Second, and in the broader scheme of things, the current regime of rule in Uganda sits on a patently corruption foundation. Our rulers’ grip on power is in large measure due to corrupt practices, both tacit and blatant. The problem is not merely one of low-level and petty bribery or extortion by lower-ranked government officials. Rather, the crux is the large scale and corrosive abuse of state resources, theft and diversion of public funds towards personal pockets and for activities that serve the status quo. This happens at the topmost echelons of state power.
Presidential donations during the election campaign season, the use of classified budgets for political mobilisation, giving hefty amounts to Members of Parliament during controversial legislative processes, the litany of scandals that over the years have involved prominent members of the President’s extended family, the list is endless. Does Mr Museveni need an academic person to make a presentation to him and MPs about how the latter can fight corruption? Parliament is supposed to be the primary oversight and public accountability institution of the state and government, charged with ensuring that all public funds and resources are properly appropriated, prudently utilised and that there is value for money. However, Parliament can do precious little in an environment where the system of rule as a whole is built on corruption and the executive actively corrupts all institutions including Parliament itself! In the heat of the 2001 elections, Winnie Byanyima, then Member of P arliament for Mbarara Municipality, informed the nation that whenever they as MPs went after corrupt government officials, the latter easily found refuge in State House.
Even worse, over the years, State House has taken on the reputation of a clearing house for shady deals and scandalous contracts where middlemen rush to their agents in State House who in turn get access to the ruler-in-chief whose word is law as regards to awarding of big-money infrastructure projects.
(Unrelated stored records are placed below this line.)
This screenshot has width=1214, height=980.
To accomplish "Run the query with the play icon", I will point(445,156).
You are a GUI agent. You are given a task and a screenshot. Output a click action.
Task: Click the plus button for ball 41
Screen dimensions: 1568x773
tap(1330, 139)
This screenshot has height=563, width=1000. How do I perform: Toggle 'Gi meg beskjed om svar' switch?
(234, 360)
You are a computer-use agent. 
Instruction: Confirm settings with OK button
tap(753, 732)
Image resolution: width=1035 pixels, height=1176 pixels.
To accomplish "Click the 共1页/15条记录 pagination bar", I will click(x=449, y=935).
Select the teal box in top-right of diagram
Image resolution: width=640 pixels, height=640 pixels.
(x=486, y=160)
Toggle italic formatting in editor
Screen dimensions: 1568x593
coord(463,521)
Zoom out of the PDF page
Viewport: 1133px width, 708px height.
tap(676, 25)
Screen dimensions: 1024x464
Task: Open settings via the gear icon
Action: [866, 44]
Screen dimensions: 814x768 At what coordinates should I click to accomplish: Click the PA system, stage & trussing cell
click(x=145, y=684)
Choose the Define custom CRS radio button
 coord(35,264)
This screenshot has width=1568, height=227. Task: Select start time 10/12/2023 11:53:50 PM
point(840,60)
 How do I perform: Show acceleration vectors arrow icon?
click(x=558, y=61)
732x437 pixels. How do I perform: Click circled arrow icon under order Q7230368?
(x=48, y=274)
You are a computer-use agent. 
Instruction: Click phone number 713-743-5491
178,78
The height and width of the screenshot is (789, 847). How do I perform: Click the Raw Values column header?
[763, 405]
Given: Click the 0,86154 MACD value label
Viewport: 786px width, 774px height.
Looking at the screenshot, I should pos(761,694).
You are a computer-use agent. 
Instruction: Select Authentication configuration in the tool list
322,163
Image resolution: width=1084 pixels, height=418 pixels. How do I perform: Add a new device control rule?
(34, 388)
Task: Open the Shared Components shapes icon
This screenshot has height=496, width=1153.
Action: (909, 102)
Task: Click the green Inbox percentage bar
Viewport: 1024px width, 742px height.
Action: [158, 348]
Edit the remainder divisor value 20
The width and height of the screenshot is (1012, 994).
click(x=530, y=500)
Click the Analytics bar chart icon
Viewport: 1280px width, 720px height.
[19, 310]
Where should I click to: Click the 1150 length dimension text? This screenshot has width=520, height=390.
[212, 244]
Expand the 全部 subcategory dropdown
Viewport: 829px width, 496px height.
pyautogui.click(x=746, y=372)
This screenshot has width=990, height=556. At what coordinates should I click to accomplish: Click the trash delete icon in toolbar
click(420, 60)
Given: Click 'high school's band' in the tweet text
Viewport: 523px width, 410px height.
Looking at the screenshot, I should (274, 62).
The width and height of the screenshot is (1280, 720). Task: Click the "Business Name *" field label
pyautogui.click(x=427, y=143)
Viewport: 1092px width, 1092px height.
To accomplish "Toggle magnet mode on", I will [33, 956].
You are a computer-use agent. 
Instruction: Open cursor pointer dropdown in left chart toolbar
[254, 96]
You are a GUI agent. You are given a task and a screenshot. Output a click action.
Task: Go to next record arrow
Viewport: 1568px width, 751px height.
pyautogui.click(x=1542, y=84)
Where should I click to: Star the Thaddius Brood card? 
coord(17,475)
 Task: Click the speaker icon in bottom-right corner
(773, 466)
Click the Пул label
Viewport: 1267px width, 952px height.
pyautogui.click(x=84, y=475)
Away from money-related corruption, even more insidious is a pervasive practice of jobs and positions in government that are seldom determined on merit and competence, instead it comes down to who knows who in State House and in the high corridors of state power. Here, the President himself has severally been squarely involved in writing letters ordering that one is given a job without any due and open process of competing for the job. This has bred runaway nepotism and cronyism that have become so endemic as to fuel indignation and sectarian sentiments among many Ugandans.
It is, therefore, illusory for one to expect that Parliament can fight corruption when the high priests and godfathers of corruption are precisely the real holders of state power on whom MPs rely for their own financial incentives and political survival. Unless one is deliberately facetious or is outright intellectually dishonest, it is a stretch to expect the very authors and beneficiaries of a system of graft to take the moral high ground against it. It is simply not in their interest to do so.